We say that $\tau$ is finer than $\tau'$ if every open set of of $\tau'$ is open in $\tau$.
The question, if so, simply asks to show that every open set of $X$ is open in $X'$. Of course it is enough to show this for basic open sets, in our case $B(x,\epsilon)=\{y\mid d(x,y)<\epsilon\}$ sort of sets.
Fix $x\in X'$ and use the assumption that $f(y)=d(x,y)$ is a continuous function on $X'$ to deduce that $B(x,\epsilon)$ is open in $X'$.

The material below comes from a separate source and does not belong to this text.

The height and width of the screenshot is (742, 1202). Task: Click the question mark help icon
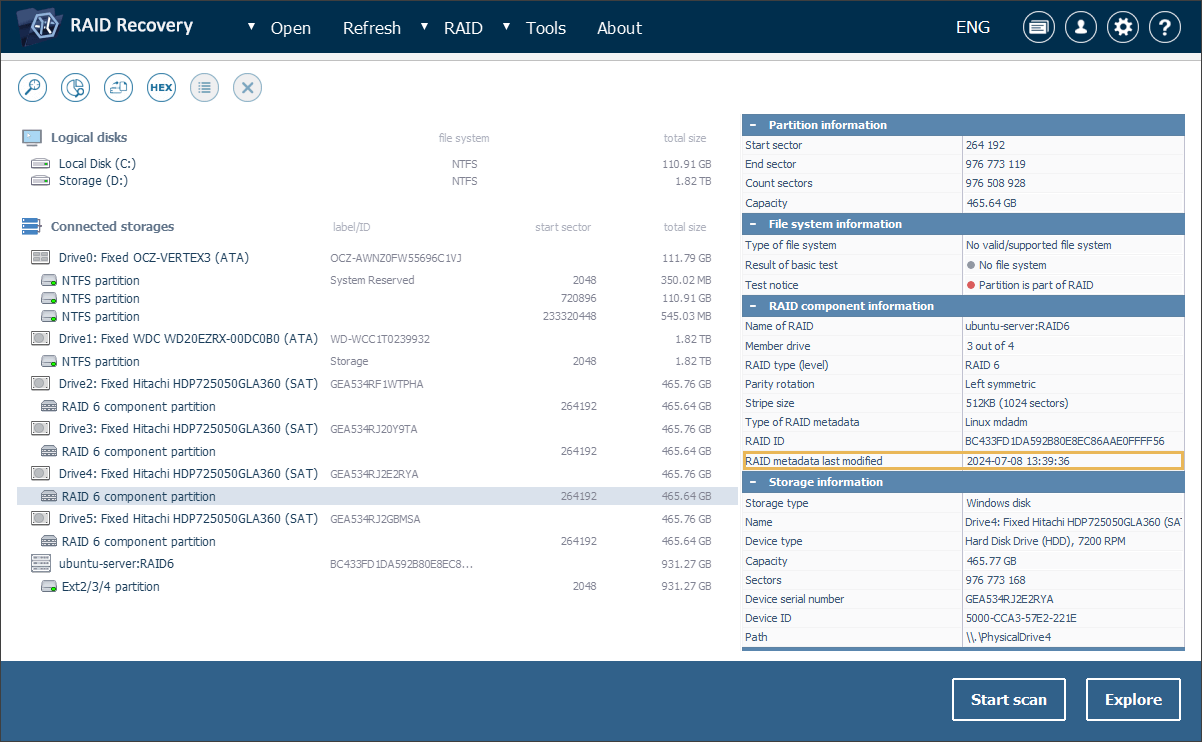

To show that the $d$-metric topology is coarser than $\mathcal{T}$ we must show that every $d$-open set is $\mathcal{T}$-open. Of course, it really suffices to show that every $d$-ball is $\mathcal{T}$-open (since the $d$-balls form a basis for the $d$-metric topology). To show that the $d$-ball $B ( x , \epsilon )$ is $\mathcal{T}$-open it suffices to find for each $y \in B ( x , \epsilon )$ a $\mathcal{T}$-open neighbourhood $V$ of $y$ such that $V \subseteq B ( x , \epsilon )$.
First, the continuity of $d$ implies that for each $\epsilon > 0$ the set $$U_\epsilon := \{ ( u , v ) \in X \times X : d ( u , v ) < \epsilon \} = d^{-1} [ ( -\infty , \epsilon ) ]$$ is open in $X \times X$ with respect to the topology $\mathcal{T}$ (or $\mathcal{T} \times \mathcal{T}$, if you will).
Now, given $x \in X$ and $\epsilon > 0$, we want to show for all $y \in B ( x , \epsilon )$ that there is a $\mathcal{T}$-open set $V$ with $y \in V \subseteq B ( x , \epsilon )$. As $y \in B ( x , \epsilon )$, it follows that $( x , y ) \in U_\epsilon$, and since $U_\epsilon$ is a $( \mathcal{T} \times \mathcal{T} )$-open subset of $X \times X$, there are $\mathcal{T}$-open $U , V \subseteq X$ such that $$( x , y ) \in U \times V \subseteq U_\epsilon.$$ In particular $V$ is a $\mathcal{T}$-open neighbourhood of $y$.
Note that given any $z \in V$ we have that $( x , z ) \in U \times V \subseteq U_\epsilon$, and so by definition of $U_\epsilon$ it follows that $d ( x , z ) < \epsilon$, meaning that $z \in B ( x , \epsilon )$. We may then conclude that $V \subseteq B ( x , \epsilon )$.
Best Answer
$(1)$ Note that $X'$ is only a topological space, not necessarily a metric space, and $d$ is only a continuous map, not necessarily a metric inducing the topology on $X'$ (even though in this case it is a metric because $X'$ has the same underlying set as $X$, the topology on $X'$ may be different than the topology defined by the metric $d$).
$(2)$ We are given that $X$ is a metric space in the problem but $X'$ isn't necessarily a metric space (although it may be) - it is only apriori a topological space. The metric on $X$ is still $d$, and in this case the metric is used to define the topology on $X$.
$X'$ may be a metric space but it's possible that, even if it is, the metric isn't given by $d$. For instance if $X$ is $\{\frac{1}{n}\mid n\in\mathbb{N}^{+} \}\cup\{0\}$ with the induced metric $d$ from $\mathbb{R}$, then we can give $X'$ the discrete metric $d'$, and $d\colon X'\times X'\to\mathbb{R}$ would still be a continuous map even though it is a different metric to $d$. (This idea of using the discrete metric for $X'$ works for any non-discrete metric space $X$). To see that these spaces really are different, note that $\{0\}\subset X$ is not an open set but $\{x\}\subset X'$ is open for all $x\in X'$ - that is, $X$ is not discrete but $X'$ is.